Demain, le règne du pigeon ?

Publié le 15 décembre 2010 par Pierre

Le cadre. Gare du Nord à Paris, 7h du matin. Atmosphère froide.

Les faits. Souhaitant me réchauffer avant d’attraper le train, je décide d’acheter un café bas de gamme dans l’une de ces petites gargotes ambulantes qui parsèment les gares. Je lâche donc la somme excessive de 1€80 et, cherchant un endroit pour me poser, repère trois petites tables rondes inoccupées, à proximité d’un autre bar. Agréablement surpris par ma découverte, je m’en approche.

La scène qui va suivre se déroule en une fraction de seconde.

Sur la table du fond, mon œil visualise soudain un pigeon gras comme une oie qui, le plus tranquillement du monde, se pavane au milieu des miettes de croissants et des gobelets vides. Dans le même instant, je remarque entre les trois tables un attroupement de pigeons, occupés à picorer quelque graine sur le sol répugnant. Ne saisissant pas immédiatement les implications de cette mise en scène, je m’approche de la première table pour y poser mon café. Erreur : un autre pigeon, posté en embuscade, effectue un vol rasant par l’arrière : il me frôle les cheveux (y déposant probablement quelques milliards de germes) et rejoint le reste de la troupe.

Saisi d’humiliation, je quitte instantanément les lieux.

L’interprétation. Une lecture naïve et superficielle de cet épisode ne donnerait pas au lecteur la signification essentielle de ce qui vient de se passer. Il s’agit tout simplement d’une prise de pouvoir par les pigeons d’une portion de l’espace public. Ainsi, les voyageurs de la gare ont abandonné leur droit républicain à poser leur gobelet sur une table : ils ont tout simplement effectué une retraite en bonne et due forme, la tête basse et la queue entre les jambes.

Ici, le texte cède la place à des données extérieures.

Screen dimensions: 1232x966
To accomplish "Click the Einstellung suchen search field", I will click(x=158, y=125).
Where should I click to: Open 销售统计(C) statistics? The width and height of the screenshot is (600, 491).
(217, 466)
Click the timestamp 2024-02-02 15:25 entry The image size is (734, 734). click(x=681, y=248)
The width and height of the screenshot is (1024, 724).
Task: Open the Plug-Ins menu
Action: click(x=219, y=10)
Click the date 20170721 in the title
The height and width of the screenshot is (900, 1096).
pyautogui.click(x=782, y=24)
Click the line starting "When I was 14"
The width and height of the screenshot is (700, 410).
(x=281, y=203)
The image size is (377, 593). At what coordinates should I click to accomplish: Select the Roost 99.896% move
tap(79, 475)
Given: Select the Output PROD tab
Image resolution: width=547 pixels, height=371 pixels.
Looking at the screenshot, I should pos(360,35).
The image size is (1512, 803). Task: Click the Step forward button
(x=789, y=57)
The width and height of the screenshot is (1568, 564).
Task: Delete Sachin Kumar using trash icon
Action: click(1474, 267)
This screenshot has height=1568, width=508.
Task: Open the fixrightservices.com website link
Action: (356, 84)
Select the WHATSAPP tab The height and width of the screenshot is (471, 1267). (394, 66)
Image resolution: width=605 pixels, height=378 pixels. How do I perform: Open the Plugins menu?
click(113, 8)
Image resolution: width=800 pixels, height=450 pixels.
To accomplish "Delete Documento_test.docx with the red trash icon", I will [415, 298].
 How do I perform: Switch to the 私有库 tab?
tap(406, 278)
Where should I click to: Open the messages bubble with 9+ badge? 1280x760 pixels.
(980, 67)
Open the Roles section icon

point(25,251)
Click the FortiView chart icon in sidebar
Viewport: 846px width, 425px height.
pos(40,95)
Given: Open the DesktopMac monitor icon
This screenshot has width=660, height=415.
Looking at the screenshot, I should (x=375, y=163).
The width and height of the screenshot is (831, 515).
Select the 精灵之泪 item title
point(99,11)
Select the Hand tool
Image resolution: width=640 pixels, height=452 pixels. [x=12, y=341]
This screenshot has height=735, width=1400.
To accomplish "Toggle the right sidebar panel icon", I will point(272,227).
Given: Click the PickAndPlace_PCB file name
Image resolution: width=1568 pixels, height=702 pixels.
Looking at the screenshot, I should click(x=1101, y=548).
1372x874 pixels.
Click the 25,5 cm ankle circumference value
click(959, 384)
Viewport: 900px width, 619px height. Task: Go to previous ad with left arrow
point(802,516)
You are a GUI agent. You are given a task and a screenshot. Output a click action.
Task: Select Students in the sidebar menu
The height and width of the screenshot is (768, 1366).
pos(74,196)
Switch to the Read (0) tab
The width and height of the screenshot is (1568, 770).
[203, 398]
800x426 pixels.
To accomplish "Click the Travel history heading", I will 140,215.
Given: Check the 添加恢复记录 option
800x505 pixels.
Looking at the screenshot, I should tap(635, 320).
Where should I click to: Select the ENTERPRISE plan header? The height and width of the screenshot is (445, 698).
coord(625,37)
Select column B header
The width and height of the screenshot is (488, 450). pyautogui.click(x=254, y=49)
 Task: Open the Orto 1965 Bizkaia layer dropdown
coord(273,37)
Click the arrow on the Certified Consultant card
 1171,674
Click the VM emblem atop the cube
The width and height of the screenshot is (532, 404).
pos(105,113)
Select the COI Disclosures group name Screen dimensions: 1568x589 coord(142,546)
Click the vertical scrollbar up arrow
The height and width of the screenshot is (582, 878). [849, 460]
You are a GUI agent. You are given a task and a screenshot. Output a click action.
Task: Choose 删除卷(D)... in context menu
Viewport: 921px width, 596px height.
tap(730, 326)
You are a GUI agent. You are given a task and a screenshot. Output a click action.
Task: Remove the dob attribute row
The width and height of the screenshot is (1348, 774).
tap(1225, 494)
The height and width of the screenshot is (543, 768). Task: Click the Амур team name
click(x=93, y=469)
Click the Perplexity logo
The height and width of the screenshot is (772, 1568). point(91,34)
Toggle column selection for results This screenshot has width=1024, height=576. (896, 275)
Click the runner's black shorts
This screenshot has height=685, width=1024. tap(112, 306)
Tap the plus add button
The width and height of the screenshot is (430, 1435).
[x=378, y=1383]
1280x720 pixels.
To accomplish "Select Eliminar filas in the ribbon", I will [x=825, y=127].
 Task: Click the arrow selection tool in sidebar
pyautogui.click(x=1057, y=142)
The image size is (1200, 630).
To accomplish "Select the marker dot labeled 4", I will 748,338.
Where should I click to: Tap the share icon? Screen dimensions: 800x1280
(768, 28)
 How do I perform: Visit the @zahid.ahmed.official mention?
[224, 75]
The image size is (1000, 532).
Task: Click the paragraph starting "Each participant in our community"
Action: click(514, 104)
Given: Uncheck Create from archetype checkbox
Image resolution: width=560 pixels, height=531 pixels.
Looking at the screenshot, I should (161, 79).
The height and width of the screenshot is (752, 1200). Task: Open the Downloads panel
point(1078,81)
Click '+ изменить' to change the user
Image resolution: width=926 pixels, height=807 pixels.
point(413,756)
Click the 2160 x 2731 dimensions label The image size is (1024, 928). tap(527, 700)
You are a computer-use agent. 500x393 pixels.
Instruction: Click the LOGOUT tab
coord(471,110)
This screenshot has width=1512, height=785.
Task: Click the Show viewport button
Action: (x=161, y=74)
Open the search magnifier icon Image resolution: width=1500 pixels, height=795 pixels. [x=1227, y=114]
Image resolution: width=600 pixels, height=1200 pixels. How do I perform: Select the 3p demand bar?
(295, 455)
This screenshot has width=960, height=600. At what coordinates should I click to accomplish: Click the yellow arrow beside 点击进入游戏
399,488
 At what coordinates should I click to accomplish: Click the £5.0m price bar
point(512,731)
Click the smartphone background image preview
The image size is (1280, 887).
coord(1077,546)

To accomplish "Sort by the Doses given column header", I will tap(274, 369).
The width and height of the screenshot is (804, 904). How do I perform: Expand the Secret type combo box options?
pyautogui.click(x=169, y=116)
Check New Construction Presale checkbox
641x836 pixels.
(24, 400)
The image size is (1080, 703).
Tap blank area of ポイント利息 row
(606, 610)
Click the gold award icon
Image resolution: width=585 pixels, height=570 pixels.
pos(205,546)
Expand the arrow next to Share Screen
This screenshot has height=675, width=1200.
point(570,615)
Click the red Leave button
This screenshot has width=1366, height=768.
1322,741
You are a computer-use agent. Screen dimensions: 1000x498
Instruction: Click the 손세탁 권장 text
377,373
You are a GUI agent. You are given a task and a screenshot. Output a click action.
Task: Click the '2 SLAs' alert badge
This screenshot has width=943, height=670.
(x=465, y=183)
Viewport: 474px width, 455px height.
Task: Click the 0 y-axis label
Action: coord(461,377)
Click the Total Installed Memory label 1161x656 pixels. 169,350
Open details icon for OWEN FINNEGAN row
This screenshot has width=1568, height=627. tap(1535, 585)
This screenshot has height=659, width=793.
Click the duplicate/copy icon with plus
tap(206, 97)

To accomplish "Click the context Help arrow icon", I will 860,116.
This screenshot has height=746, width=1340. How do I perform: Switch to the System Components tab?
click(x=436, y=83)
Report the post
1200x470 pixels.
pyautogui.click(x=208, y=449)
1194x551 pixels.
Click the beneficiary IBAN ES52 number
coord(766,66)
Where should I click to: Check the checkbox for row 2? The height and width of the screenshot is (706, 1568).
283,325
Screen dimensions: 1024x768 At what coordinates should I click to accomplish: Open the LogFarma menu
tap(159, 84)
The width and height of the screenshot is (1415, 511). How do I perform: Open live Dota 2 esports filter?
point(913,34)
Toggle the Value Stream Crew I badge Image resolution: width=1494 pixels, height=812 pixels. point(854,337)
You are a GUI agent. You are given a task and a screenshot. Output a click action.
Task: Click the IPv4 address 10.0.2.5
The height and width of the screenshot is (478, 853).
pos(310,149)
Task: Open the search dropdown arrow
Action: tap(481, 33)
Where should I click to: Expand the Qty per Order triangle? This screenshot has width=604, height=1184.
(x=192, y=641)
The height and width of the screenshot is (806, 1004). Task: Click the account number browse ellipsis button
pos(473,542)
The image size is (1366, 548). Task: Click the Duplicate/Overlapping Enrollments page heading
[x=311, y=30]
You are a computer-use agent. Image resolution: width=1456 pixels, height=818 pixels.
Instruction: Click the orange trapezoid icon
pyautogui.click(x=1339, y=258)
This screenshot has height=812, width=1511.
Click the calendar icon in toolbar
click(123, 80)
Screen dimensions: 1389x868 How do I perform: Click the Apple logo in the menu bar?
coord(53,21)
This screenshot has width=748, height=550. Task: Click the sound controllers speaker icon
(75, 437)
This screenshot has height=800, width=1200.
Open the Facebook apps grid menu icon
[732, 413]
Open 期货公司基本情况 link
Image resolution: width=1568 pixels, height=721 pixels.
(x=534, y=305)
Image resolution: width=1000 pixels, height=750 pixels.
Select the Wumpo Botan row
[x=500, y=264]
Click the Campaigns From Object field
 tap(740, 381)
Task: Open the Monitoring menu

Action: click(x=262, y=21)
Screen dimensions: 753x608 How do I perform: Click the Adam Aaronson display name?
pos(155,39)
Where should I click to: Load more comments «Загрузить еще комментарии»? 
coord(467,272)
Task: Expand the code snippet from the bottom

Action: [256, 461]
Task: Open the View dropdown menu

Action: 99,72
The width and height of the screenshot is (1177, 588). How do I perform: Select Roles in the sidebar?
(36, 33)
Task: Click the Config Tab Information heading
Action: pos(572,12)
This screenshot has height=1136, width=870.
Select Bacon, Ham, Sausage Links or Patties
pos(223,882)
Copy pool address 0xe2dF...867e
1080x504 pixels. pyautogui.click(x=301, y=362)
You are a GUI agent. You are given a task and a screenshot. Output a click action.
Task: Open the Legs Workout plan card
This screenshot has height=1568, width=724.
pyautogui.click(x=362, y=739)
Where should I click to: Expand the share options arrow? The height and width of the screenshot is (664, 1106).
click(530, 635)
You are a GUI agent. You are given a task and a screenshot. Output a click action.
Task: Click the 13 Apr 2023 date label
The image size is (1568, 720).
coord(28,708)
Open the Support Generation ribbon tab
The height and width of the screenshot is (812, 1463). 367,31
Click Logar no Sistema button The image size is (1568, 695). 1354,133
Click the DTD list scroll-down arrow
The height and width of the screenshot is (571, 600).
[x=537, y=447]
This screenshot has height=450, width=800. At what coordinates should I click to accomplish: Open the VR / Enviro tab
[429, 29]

C’est comme ça que les choses commencent.

Demain, le piéton changera de trottoir pour ne pas croiser le regard de tel pigeon. Après-demain, il lui laissera la souveraineté sur des quartiers entiers de la ville, n’osant plus fréquenter ces lieux devenus hostiles. Et puis, un jour, nous finirons avec une laisse autour du cou, suivant servilement le pigeon dominant. Parce que nous n’aurons pas réagi à temps.